A Message from Nick Emanuel, Director of Product

  • 1 March 2018
  • 3 replies
  • 57 views

Thank you for being on the site and an active member of our community. Frank and I wanted to take some time out to talk through what we do here in Webroot, and how our Product team use the data and information provided through this community.
 
Taking a step back, Frank is the Vice President of Product and I am the Director of Product responsible for our Business services and offerings. Our team comprises both Product Managers and Product Marketing managers, dispersed around the globe, but all working to ensure we maintain our focus on cutting edge Cybersecurity protection and innovating new products and services that complement each other, keeping our customers and partners safe and protected.
 
Each Product Manager has full life cycle control of a product. From research and innovation of new ideas, development of in-service offerings, through to the deprecation and end of service for those products that no longer meet market needs.
 
Our Product Marketing team helps tell our products story out to our customers as well as helping to ensure our Sales, Engineering and Support teams understand the technology, the benefit it brings to a customer and how to talk about it. In addition they help create the collateral, guides, and help text to make using the product as easy as possible.

**GIVEN RECORDS:**
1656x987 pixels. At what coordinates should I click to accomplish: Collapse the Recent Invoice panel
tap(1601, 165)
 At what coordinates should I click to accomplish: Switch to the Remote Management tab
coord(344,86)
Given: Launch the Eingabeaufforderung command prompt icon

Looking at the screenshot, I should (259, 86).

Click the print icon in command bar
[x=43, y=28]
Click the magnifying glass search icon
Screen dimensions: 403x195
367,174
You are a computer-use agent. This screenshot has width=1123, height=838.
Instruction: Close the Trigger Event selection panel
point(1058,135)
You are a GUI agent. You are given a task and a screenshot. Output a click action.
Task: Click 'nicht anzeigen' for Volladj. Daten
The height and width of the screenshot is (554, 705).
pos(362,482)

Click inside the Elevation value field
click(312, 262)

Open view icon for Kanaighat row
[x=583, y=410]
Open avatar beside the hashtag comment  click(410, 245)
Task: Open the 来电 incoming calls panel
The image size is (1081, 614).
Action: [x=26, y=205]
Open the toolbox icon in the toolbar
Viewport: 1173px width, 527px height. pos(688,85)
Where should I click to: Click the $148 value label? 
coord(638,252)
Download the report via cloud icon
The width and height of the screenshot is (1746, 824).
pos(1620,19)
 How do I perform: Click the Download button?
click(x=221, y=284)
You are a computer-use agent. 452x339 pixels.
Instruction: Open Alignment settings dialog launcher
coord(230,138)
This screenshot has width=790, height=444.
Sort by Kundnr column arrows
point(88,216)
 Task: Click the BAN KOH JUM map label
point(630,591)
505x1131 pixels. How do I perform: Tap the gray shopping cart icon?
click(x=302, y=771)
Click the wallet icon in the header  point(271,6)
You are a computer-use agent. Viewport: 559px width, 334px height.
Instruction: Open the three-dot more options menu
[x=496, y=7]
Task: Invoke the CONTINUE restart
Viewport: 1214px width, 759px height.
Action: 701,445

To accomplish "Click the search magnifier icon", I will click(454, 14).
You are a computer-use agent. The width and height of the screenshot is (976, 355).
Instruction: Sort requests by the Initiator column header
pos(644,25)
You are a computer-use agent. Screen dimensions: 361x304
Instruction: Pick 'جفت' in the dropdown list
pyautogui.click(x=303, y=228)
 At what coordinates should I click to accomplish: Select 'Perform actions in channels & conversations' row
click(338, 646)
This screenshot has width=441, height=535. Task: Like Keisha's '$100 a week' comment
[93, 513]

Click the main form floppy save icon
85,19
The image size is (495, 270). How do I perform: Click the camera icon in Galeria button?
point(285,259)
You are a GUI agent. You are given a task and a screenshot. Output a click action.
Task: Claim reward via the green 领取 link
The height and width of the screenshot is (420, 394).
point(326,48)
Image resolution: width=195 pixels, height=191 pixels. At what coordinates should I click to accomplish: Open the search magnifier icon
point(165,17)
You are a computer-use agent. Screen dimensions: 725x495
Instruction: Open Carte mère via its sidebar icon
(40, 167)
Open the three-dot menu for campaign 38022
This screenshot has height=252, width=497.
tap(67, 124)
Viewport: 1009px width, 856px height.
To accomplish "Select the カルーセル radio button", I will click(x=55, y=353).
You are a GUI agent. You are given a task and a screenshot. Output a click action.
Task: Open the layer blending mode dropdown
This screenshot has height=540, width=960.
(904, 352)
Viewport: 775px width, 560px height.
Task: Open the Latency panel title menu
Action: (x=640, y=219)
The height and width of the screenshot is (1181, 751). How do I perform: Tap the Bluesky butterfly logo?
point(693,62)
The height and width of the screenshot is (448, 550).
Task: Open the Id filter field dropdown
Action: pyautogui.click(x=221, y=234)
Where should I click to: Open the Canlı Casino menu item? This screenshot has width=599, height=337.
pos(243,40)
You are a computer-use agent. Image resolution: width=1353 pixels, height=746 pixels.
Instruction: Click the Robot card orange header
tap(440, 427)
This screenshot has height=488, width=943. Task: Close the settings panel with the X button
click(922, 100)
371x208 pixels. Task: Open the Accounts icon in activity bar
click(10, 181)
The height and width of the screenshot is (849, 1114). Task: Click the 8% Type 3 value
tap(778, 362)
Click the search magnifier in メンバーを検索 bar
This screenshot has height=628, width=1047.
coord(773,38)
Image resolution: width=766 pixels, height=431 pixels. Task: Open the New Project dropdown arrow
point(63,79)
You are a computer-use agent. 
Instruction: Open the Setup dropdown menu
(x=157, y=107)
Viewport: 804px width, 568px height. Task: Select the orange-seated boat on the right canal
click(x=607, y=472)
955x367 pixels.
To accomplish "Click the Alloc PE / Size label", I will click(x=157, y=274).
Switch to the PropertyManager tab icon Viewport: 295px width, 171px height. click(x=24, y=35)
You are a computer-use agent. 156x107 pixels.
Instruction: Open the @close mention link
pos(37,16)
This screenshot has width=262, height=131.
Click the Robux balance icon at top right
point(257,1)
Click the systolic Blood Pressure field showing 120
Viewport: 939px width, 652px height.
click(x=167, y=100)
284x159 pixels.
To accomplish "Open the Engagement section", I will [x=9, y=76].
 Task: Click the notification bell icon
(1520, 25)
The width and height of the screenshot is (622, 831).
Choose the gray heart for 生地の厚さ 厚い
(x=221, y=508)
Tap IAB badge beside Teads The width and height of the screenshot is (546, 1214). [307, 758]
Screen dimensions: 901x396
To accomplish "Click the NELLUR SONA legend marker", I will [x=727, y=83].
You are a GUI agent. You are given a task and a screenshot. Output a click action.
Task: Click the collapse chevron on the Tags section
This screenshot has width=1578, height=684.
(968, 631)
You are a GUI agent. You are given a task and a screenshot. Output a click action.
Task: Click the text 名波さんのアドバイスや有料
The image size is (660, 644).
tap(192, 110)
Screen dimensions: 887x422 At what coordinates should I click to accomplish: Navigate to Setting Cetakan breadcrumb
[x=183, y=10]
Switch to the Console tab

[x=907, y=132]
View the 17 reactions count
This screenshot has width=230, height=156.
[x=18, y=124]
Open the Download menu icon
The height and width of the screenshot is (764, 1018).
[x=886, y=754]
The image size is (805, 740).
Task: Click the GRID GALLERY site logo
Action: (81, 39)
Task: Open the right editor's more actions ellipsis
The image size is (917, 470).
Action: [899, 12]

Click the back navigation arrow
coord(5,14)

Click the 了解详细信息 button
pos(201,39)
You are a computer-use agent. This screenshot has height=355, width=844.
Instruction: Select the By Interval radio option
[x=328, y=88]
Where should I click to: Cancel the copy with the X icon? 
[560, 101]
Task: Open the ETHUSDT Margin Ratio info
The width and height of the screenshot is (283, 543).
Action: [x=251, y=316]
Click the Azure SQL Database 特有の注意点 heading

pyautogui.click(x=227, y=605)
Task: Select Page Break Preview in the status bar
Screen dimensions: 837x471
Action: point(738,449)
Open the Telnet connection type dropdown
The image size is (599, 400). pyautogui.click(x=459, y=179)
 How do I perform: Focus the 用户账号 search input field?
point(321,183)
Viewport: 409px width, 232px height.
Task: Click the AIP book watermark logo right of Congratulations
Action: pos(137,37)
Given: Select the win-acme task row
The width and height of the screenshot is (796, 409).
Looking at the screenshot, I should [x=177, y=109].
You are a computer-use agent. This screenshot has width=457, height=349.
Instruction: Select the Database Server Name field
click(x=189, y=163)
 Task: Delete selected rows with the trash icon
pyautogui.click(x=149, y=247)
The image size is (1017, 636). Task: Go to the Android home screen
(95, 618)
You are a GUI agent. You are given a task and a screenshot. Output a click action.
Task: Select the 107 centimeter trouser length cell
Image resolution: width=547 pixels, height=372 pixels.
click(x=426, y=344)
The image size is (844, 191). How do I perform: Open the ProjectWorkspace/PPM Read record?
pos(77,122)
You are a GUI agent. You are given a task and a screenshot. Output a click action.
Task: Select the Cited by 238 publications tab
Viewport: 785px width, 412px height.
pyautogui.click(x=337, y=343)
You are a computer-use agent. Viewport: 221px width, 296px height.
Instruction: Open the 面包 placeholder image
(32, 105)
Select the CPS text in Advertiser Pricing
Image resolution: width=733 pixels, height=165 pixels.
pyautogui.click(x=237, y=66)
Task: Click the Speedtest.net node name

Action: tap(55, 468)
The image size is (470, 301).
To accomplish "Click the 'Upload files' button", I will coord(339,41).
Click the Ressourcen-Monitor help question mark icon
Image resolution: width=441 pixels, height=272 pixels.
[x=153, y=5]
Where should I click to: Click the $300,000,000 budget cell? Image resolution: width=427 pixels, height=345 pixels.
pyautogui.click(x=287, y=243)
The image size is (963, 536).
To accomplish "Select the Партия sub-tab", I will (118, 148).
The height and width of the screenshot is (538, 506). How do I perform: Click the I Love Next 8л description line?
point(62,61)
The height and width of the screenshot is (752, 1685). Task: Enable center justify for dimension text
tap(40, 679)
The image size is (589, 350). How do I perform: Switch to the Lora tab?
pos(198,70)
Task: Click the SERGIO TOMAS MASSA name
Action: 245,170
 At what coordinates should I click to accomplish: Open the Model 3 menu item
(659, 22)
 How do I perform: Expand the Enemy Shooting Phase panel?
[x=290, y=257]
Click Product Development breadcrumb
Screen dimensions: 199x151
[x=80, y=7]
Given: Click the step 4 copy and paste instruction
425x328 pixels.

**ACTIVITY LIST:**
a – According to the Webroot product team message, what does each Product Manager have control of?
b – Write the next part of the Webroot product team message, picking up after its final sentence.

**EXERCISE ANSWERS:**
a – Each Product Manager has full life cycle control of a product.

b –
 
Every month for the next 9-10 months, a member of the product team will be available to answer any specific questions you may have about what they do, what we are working on now, and our plans for the future. As the team members rotate through, you will have access to the Webroot colleague who owns and drives a given product line or service. Ahead of time, our community team will post a small bio of the team member including their specialism – after that it’s over to you. Our team will gather in the questions and the product team member will answer as best they can.
 
We will also be spending time reviewing the Business Feature Request area on a monthly basis. Every month, we will review the new ideas that have been submitted, try and give udpates to existing ideas, and provide context when available. 
 
This additional activity doesn’t replace the normal review process that the Product team conducts on questions and queries from the community but Frank and I hope it will help lift the lid a little on who we are and what we do.
 
Kind regards,
 
Nick Emanuel
Director of Product
 
 

3 replies

Userlevel 3
One question I have is why in the program and features uninstall panel in windows does the Webroot program version appear to be so old? Yet the icon in the taskbar say the most up to date version of the client?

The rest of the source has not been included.